#### WORK INSTRUCTION:
From the material below, pick out every line containing the string "pixels" and copy each one in full.

#### Data entries:
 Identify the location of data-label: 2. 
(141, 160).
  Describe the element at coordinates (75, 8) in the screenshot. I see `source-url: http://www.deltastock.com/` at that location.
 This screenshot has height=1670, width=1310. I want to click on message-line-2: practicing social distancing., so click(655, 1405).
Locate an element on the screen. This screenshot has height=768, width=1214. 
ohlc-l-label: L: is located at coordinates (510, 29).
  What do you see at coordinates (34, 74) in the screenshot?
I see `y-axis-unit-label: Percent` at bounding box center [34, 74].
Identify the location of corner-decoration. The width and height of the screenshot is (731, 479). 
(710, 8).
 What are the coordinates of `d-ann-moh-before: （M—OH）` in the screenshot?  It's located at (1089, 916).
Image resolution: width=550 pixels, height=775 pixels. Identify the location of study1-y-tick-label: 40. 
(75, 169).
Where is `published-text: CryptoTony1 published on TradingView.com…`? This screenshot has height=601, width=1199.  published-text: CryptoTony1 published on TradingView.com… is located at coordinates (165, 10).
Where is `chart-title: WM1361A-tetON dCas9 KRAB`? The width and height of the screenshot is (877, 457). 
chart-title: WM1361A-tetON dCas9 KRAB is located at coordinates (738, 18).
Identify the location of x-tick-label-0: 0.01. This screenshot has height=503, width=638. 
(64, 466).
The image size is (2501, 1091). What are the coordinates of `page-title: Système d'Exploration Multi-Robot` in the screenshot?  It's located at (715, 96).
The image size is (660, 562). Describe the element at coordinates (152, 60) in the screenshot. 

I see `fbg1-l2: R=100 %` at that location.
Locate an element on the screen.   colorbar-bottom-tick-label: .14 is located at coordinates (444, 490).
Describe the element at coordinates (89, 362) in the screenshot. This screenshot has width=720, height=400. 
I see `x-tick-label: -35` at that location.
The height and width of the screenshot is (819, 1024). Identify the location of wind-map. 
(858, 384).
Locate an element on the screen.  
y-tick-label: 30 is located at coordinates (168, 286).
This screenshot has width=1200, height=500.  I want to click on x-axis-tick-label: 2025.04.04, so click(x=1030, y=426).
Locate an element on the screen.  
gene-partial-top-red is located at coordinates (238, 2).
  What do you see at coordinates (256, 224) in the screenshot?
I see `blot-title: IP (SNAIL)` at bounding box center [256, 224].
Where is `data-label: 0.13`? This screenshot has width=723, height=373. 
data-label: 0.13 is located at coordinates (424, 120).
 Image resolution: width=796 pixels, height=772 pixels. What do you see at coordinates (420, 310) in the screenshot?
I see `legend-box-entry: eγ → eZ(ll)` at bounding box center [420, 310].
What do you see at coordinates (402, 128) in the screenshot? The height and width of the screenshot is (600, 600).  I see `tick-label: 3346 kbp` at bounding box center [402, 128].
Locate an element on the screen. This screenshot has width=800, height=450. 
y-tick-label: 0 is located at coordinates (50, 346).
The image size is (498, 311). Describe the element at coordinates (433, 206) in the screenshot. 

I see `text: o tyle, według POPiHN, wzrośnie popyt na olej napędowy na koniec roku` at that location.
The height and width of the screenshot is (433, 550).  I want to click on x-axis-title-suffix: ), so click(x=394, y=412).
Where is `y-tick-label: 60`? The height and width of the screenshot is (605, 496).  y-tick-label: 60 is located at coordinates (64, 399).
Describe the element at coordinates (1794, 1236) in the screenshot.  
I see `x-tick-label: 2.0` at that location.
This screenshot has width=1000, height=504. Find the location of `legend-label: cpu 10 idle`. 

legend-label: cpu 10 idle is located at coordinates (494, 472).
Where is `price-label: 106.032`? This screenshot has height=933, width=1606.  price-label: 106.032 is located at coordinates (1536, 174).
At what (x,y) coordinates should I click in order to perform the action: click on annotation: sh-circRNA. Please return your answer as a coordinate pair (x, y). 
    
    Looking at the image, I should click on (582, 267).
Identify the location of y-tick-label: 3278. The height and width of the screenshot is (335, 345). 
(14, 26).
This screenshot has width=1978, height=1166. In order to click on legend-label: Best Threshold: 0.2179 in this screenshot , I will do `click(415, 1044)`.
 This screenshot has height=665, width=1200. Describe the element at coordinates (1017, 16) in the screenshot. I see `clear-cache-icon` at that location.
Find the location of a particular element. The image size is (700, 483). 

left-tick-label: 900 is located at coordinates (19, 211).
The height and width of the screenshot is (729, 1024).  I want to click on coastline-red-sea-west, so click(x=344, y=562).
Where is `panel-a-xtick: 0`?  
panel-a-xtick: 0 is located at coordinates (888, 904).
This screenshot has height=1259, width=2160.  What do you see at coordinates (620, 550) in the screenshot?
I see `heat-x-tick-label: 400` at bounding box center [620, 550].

#### EXERCISE OUTPUT:
Image resolution: width=550 pixels, height=775 pixels. Identify the location of study1-y-tick-label: 40. 
 Image resolution: width=796 pixels, height=772 pixels. What do you see at coordinates (420, 310) in the screenshot?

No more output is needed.